The FCC said that regulating Internet traffic was
related to its authority to regulate phone and other telecommunications
services. But the appellate court ruled that Congress never gave the
FCC the direct authority.

“The commission may exercise this ‘ancillary’ authority only if it demonstrates that its action — here barring Comcast
from interfering with its customers’ use of peer-to-peer networking
applications — is reasonably ancillary to the … effective performance
of its statutorily mandated responsibilities,” the court said. “The
commission has failed to make that showing. It relies principally on
several congressional statements of policy, but under Supreme Court and
D.C. Circuit case law statements of policy, by themselves, do not
create “statutorily mandated responsibilities.”

Gigi Sohn, president of Public Knowledge, a digital
rights group, said the court decision “calls into question anything the
FCC wants to do in regulating broadband and Internet access.”

“Companies selling Internet access are free to play
favorites with content on their networks, to throttle certain
applications or simply to block others,” she said, calling for the FCC
to reclassify Internet services to fall under traditional rules
governing phone service.

But Randall S. Milch, general counsel for Verizon Communications Inc.,
another leading broadband service provider, said Internet users had
nothing to worry about and that the FCC still had the ability to
enforce consumer protection statutes.

“Consumers are in the driver’s seat in today’s
market-driven Internet ecosystem, and their interests remain fully
protected,” he said.

Rep. Rick Boucher, D-Va.,
chairman of the House subcommittee that deals with telecommunications,
said he would try to get telecommunications companies, major content
providers such as Google and Yahoo,
and others to agree on legislation that would grant the FCC the direct
legal authority over Internet services that the court said it lacked.

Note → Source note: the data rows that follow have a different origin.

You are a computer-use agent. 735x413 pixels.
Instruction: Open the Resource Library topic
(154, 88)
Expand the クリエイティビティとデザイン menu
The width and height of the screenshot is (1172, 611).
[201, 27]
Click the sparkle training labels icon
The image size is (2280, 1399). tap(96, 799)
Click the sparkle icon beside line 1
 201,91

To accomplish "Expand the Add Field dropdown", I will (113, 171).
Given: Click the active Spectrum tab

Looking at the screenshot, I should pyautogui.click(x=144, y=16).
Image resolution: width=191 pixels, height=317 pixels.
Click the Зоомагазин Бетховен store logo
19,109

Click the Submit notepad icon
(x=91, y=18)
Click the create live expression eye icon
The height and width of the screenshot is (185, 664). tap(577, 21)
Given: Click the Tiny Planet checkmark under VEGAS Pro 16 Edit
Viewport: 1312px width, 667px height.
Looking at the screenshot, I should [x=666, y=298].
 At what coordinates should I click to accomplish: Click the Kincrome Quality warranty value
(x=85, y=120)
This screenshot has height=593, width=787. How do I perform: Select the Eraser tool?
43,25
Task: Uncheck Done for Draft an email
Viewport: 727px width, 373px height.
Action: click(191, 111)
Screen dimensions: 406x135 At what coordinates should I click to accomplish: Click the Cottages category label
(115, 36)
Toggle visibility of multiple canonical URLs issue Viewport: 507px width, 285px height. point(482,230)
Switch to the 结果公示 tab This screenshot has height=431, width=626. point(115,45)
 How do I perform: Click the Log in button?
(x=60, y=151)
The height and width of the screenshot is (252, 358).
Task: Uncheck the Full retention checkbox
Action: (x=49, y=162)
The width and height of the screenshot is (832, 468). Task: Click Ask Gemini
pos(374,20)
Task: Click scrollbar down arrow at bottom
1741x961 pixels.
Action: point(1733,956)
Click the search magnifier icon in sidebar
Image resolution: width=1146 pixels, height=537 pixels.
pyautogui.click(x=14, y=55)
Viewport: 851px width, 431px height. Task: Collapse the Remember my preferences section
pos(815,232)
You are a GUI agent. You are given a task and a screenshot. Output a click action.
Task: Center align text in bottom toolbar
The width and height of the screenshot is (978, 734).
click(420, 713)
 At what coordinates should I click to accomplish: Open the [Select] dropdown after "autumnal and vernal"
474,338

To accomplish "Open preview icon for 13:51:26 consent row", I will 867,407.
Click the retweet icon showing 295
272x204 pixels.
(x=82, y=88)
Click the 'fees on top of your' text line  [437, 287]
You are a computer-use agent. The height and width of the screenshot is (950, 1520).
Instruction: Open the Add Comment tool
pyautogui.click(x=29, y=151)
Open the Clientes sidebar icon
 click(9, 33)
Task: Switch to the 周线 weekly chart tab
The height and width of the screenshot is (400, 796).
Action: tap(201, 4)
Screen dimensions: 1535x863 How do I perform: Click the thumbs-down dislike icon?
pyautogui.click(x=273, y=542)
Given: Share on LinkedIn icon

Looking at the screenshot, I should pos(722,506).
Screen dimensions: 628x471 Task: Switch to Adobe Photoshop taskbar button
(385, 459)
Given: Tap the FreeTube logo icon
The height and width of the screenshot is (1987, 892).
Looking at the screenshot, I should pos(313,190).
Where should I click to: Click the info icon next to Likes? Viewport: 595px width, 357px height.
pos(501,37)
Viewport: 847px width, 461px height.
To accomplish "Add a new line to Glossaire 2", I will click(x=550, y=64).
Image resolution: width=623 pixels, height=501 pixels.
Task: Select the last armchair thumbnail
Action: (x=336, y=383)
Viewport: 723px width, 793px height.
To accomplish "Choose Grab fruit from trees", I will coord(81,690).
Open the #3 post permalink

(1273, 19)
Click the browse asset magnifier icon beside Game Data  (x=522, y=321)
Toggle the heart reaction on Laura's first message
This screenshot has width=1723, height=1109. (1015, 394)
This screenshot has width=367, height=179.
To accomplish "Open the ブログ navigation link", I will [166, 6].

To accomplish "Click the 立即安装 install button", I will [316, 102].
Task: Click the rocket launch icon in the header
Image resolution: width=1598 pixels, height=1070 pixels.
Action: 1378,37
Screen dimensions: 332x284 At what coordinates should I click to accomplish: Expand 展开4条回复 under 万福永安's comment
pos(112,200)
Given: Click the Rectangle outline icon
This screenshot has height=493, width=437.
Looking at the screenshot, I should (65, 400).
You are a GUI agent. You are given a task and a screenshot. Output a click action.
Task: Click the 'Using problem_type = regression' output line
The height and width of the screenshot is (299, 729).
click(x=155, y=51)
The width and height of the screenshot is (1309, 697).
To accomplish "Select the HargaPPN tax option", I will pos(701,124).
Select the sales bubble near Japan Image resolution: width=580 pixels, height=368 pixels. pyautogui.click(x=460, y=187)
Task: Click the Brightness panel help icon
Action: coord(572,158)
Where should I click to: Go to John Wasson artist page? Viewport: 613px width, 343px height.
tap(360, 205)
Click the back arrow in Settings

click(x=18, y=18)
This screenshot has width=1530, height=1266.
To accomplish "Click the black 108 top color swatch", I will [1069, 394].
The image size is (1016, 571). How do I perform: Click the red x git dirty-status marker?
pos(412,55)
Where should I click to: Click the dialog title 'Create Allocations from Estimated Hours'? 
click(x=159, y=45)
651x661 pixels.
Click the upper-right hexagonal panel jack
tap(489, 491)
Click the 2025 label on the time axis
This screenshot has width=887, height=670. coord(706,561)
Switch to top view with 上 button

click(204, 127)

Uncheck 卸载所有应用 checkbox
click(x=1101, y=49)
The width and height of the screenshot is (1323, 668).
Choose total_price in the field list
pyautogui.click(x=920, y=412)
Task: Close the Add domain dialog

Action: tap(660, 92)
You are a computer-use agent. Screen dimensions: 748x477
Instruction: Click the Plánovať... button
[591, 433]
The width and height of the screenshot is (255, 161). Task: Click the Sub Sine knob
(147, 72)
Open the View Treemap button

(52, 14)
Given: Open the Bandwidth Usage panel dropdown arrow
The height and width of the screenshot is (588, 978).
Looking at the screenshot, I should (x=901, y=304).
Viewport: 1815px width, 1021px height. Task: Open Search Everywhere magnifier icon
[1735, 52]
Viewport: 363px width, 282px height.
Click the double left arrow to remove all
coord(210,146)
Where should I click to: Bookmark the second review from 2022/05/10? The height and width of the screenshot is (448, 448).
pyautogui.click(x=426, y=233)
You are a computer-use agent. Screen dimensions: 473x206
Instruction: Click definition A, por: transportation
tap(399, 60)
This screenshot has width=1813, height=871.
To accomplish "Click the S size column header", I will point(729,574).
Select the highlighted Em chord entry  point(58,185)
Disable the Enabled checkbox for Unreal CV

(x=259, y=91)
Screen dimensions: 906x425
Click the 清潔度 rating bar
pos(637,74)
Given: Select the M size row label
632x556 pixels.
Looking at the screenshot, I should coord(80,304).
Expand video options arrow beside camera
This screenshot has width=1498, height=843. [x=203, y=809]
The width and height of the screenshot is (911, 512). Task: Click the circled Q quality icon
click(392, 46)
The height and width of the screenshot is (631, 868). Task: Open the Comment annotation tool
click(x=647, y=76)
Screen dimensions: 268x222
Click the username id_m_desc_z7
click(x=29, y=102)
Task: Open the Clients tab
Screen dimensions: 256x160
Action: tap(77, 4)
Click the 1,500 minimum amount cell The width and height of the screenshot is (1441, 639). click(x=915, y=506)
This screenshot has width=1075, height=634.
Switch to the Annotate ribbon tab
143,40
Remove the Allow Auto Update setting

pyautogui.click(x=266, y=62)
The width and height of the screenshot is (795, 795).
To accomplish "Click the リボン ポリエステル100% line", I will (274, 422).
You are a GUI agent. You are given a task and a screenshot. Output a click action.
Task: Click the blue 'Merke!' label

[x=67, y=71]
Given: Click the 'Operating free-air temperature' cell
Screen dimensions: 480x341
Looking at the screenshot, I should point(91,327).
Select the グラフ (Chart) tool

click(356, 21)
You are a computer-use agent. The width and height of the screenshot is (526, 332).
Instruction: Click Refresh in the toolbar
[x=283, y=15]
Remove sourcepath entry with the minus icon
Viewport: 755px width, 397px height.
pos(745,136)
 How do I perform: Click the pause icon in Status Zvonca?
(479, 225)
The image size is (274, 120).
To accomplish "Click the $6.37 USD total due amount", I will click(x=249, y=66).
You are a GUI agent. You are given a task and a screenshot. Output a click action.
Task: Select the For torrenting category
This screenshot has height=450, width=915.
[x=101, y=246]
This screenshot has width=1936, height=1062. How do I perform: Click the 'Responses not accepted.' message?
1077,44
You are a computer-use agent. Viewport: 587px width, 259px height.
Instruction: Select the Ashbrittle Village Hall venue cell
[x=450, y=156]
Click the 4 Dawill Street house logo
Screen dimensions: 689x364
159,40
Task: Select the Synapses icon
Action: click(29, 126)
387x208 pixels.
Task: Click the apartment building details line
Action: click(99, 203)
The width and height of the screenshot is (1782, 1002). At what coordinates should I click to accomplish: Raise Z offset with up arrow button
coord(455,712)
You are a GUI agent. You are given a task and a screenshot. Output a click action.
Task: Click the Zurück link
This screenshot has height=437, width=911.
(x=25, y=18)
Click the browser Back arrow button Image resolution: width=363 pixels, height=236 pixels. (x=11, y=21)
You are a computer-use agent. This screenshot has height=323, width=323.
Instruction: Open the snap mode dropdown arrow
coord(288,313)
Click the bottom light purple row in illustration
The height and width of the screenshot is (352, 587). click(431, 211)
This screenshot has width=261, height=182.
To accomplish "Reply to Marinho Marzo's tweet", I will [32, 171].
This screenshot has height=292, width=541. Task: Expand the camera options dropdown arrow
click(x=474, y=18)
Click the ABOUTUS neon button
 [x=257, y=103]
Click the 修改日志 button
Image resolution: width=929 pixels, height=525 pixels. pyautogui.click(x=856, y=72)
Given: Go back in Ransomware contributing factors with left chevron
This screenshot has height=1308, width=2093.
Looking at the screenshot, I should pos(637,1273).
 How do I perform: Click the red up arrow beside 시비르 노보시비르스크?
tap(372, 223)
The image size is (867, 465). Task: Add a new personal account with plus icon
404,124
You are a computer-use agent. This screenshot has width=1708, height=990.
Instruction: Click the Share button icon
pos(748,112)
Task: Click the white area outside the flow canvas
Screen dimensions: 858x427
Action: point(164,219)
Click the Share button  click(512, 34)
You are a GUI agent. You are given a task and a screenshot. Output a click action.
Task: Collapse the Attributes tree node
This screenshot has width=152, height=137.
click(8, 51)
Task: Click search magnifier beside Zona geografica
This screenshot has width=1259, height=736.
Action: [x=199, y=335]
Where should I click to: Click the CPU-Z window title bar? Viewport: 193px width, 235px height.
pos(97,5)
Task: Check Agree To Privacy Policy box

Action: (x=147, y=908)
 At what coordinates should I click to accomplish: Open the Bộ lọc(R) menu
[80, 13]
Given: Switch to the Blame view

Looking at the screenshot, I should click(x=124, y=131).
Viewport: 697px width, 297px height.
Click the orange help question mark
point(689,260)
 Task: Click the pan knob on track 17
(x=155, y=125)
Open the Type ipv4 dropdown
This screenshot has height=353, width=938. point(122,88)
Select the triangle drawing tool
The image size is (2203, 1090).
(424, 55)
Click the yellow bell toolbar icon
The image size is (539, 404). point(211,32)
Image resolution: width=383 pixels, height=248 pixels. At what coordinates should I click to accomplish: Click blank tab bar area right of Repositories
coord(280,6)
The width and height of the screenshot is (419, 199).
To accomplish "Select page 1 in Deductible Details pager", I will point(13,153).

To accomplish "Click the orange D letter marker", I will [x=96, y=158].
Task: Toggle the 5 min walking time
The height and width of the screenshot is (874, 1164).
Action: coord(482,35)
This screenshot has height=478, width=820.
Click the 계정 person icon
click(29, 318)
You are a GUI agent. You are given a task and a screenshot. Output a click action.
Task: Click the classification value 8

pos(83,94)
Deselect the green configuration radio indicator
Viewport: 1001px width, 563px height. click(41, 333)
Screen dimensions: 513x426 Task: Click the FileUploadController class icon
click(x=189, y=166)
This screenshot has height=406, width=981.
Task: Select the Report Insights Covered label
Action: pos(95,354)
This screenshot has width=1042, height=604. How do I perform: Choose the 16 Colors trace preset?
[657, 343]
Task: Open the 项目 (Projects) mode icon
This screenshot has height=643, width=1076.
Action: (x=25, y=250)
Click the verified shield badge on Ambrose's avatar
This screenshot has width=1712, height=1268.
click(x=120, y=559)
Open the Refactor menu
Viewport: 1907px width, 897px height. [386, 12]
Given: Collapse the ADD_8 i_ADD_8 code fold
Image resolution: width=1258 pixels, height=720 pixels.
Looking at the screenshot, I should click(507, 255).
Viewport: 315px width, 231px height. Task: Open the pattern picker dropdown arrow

“The commission must have the authority to enforce the principals of network openness,” Boucher said.

Boucher and other Democrats have been pushing for several years to enact such legislation, which President Obama has backed. But telecommunications companies and most Republicans have
opposed it, saying additional regulation would stifle investment in
expanding Internet access.

Tuesday’s court decision adds new impetus for such legislation, said Paul Glenchur, a senior analyst at Potomac Research Group in Washington. But Congress moves slowly, he said.

“It’s up to the FCC to decide how they want to proceed here,” he said.